# Delonghi KG79 Modification



## 17845 (Jan 10, 2018)

Just done this mod to get the Delonghi to grind coarser (opposite to this video).

I have 2 grinders, Eureka Specialita for espresso and the Delonghi for pour over due to my lazyness in not bothering to dial in between espresso and pour over.

Now perfect for pour over as it did not grind coarse enough.

The video shows how to mod for a finer grind but just go opposite for coarser setting.


----------



## JesmondJester (Feb 2, 2020)

> On 23/09/2020 at 10:48, hubcap said:
> 
> Just done this mod to get the Delonghi to grind coarser (opposite to this video).
> 
> ...


 Just tried pulling my first shot with my Gaggia New Baby after grinding using the DeLonghi on the finest setting. Massive error. 18g in the basket yielded about 100g after just 20 seconds!
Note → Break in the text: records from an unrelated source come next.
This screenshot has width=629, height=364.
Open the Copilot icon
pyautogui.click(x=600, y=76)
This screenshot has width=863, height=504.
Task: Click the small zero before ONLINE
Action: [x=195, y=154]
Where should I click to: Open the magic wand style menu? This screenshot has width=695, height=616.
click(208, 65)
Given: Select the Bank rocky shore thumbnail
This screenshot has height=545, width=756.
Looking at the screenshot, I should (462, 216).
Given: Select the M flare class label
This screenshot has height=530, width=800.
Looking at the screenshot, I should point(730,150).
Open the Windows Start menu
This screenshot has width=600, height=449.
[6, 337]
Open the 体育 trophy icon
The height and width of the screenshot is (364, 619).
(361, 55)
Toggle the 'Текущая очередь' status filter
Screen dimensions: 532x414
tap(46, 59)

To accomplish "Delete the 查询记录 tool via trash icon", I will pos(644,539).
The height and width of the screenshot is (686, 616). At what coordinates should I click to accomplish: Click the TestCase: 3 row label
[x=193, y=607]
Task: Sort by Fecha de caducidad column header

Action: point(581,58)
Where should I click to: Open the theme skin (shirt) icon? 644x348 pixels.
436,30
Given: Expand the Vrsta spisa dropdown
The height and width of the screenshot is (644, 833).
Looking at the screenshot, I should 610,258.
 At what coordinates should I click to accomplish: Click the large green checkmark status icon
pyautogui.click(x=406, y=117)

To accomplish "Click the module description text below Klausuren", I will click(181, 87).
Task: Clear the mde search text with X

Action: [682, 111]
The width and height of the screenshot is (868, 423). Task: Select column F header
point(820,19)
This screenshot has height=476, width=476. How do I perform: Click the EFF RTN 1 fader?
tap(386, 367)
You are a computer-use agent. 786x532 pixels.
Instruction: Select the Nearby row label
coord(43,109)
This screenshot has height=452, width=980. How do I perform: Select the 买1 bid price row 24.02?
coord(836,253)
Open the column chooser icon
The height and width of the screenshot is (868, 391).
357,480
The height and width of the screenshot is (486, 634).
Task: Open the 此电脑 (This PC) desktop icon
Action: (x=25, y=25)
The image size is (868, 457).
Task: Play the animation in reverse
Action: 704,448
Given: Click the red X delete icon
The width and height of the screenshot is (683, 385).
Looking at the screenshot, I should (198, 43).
Performed the mod above and hoping for better results tomorrow.

I know, I know. Spend more on the grinder than the machine - but the machine only cost me £30!

You'll probably see me posting tomorrow trying to get recommendations on second hand grinders at £150 and £300 price points....


----------



## JesmondJester (Feb 2, 2020)

Let me tell you how it went - surprisingly well!

This is an easy mod to do albeit be prepared to open the machine up again if you go too far. I turned through about 160 degrees and can now only turn the dial half way between course and fine before the motor really struggles to do grind at an acceptable rate / noise level.

However, I stuck 15g in my basket and got between 28 and 35g out after c30 seconds over 6 shots after I completed the mod.

Going to be too tough to really adjust fine enough to dial in properly but at least I can get something drinkable out of it.


----------